TESTING TRENDS

Genetic Testing Guidelines for Hereditary Cancer Miss Many At Risk

The National Comprehensive Cancer Network genetic testing criteria for hereditary cancer miss almost one in five at-risk for breast and ovarian cancer, and more than one in three at-risk for Lynch Syndrome, according to a study published in the July issue of the Journal of Molecular Diagnostics.

“These data suggest that personal history alone is a poor indicator of pathogenic variant carrier status,” write the authors led by Cynthia Neben, from Color Genomics in Burlingame, Calif. “More individuals are at genetic risk for hereditary cancer than are identified by current testing guidelines and/or use of single-gene or single-site testing.”

Color Genomics reports the results from 23,179 individuals (83.1 percent women; 52.1 percent Caucasian) who were referred, independent of current testing guidelines, for the Color Hereditary Cancer Test, a 30-gene next-generation sequencing panel testing that examines hereditary cancer risk for breast, ovarian, uterine/endometrial, colorectal, melanoma, pancreatic, prostate, and stomach cancer) between May 2016 and September 2017. Every variant was reviewed by at least two variant scientists and all pathogenic and likely pathogenic variants were confirmed — single-nucleotide variants and insertions and deletions were confirmed with Sanger sequencing, while structural variants were confirmed by variant-specific polymerase chain reaction, array comparative genomic hybridization, or multiplex ligation-dependent probe amplification.

Overall, testing identified 2,811 pathogenic variants in 2,698 individuals for a pathogenic frequency of 11.6 percent or 9.1 percent when excluding common low-penetrance alleles. Irrespective of the presence of pathogenic variants, the frequency of individuals having a variant of uncertain significance in was 19.0 percent.

The researchers report that 3,845 individuals had a personal history of breast cancer (16.6 percent), 341 had ovarian cancer (1.5 percent), 438 had colorectal cancer (1.9 percent), and 1476 had another hereditary cancer associated with genes on the panel (6.4 percent). A personal history of stomach, colorectal, or ovarian cancer correlated with the highest pathogenic frequencies at 23.4 percent, 23.1 percent, 17.3 percent respectively, or 19.1 percent, 17.1 percent, or 17.3 percent when excluding common, low-penetrance alleles. Among the 42.4 percent of the cohort not reporting a personal history of cancer, the pathogenic frequency was 10.2 percent (7.1 percent, excluding common, low-penetrance alleles.

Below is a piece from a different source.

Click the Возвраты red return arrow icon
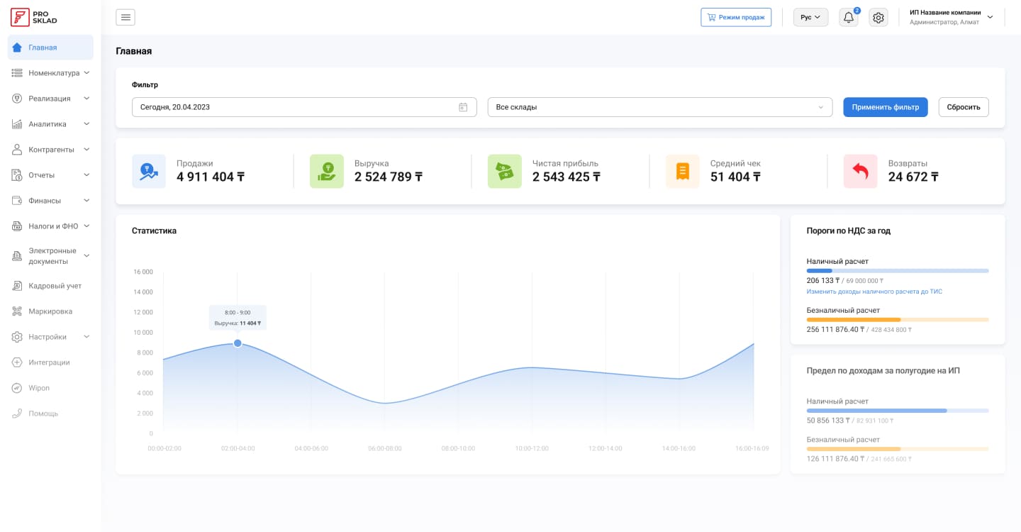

A majority of the 2,811 pathogenic variants identified (61.5 percent) were in CHEK2, BRCA2, MUTYH, and BRCA1, followed by 9.5 percent in APC and 6.2 percent in ATM. After excluding common low-penetrance alleles, of the 2,698 positive results, 846 were from BRCA1 and BRCA2, 189 from a Lynch syndrome gene (MLH1, MSH2, MSH6, and PMS2), 147 low-penetrance allele (a monoallelic MUTYH pathogenic variant or APC p.I1307K), and 1,016 other genes.

Single-nucleotide variants accounted for 58.9 percent of all pathogenic variants, while insertions and deletions accounted for 35.4 percent and structural variants 5.7 percent. Just over half of all insertions and deletions were found in BRCA2 and BRCA1 (51.7 percent). In addition, nearly one-third (32.1 percent) of structural variants were also in BRCA1.

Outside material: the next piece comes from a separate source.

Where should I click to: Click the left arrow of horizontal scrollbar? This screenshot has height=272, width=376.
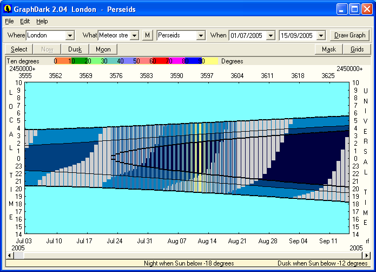9,255
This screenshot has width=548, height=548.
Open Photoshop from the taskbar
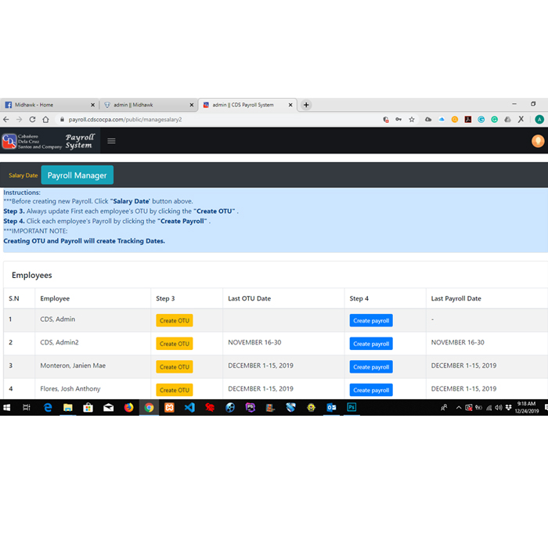coord(352,408)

Overall, more than one-third of those tested and provided a complete family history (38.7 percent) would not have met guideline-driven testing criteria. In this ineligible population, the pathogenic frequency was 8.2 percent (6.2 percent when excluding, common low-penetrance alleles). However, more than one in five individuals with pathogenic variants in genes with well-established genetic testing recommendations did not meet corresponding National Comprehensive Cancer Network testing criteria (21.7 percent). Specifically, of the 749 individuals who had a pathogenic variant in BRCA1, BRCA2, TP53, or PTEN, 138 (18.4 percent) would not have met criteria for genetic testing for breast and ovarian cancer, while 144 individuals who had a pathogenic variant in MLH1, MSH2, PMS2, or MSH6, 52 (36.1 percent) would not have met criteria for genetic testing for Lynch syndrome.

“As the cost of sequencing continues to decrease and genetic testing becomes more accessible to a broader population, we will gain a better understanding of the genes associated with elevated risk for hereditary cancer,” the authors write. “With this additional knowledge, it will be imperative to reevaluate the genes included on multi-gene panels. The genes on this panel were selected on the basis of studies in high-risk cohorts and, thus, the population-based prevalence and penetrance of many of these genes are unknown.”

Takeaway: Use of personal cancer history and National Comprehensive Cancer Network testing criteria both miss individuals that carry pathogenic variants raising hereditary cancer risk.